Stored dataset items:
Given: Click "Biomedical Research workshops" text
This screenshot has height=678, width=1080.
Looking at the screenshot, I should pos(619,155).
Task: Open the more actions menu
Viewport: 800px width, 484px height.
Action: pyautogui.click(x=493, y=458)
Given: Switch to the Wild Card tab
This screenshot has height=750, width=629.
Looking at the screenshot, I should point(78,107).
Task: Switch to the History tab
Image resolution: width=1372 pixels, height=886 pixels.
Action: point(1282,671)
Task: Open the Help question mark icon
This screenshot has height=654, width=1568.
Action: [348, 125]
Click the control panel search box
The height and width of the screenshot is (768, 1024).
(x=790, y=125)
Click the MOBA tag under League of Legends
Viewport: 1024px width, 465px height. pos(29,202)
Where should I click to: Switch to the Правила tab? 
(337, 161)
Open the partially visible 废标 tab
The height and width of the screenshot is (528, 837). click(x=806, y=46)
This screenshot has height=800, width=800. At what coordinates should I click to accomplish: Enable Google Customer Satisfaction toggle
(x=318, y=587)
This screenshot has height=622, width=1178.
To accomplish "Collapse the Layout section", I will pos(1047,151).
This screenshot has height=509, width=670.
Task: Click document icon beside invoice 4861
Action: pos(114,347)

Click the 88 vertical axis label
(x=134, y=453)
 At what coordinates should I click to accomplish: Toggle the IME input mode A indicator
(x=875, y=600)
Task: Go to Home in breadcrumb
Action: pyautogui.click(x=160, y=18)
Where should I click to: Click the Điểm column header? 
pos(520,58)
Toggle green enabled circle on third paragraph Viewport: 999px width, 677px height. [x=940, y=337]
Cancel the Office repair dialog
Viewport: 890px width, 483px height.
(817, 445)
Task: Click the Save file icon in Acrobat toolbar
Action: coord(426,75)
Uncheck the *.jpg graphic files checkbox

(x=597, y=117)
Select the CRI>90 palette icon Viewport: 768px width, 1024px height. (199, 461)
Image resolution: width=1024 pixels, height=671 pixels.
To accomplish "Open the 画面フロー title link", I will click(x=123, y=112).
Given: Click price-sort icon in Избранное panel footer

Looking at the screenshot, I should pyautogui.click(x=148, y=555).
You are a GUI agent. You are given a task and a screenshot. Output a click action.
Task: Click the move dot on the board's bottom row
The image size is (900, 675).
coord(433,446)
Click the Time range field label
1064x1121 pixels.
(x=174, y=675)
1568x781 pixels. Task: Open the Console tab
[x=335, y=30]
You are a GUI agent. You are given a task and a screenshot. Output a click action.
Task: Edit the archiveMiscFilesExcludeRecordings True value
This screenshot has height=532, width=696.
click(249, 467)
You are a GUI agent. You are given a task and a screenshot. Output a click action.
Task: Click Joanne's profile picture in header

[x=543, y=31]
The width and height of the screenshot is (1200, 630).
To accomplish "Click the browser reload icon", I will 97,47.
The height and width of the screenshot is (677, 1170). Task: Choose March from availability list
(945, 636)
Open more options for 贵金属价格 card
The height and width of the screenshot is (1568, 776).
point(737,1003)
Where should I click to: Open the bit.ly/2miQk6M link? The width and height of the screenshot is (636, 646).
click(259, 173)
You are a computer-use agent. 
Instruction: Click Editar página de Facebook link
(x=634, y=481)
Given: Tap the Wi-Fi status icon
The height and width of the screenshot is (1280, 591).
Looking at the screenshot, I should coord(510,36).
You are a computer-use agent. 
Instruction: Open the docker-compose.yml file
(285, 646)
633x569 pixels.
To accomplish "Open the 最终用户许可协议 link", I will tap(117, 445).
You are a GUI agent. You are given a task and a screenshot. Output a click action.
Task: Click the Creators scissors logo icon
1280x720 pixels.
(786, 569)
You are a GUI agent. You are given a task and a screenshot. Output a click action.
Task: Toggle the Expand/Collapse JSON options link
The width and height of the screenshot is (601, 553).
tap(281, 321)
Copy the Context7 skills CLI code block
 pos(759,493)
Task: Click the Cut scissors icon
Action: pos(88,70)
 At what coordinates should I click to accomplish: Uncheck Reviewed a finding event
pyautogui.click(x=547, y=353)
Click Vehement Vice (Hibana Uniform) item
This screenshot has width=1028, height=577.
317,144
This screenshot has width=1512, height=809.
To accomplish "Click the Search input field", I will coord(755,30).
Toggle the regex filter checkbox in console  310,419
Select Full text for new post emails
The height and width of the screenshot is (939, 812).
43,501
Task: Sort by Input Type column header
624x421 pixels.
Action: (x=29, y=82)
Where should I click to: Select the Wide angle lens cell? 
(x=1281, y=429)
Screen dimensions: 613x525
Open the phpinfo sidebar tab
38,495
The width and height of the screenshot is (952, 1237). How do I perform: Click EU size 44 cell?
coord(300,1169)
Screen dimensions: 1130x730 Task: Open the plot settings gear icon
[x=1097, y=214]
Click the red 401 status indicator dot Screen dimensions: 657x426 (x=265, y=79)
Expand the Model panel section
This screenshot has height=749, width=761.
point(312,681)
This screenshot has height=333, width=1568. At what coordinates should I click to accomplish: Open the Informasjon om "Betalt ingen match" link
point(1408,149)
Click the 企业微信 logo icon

# Instructions to follow
Pull every line containing "more" from the entries above and copy it.

# Answer to the exercise
Task: Open the more actions menu
Open more options for 贵金属价格 card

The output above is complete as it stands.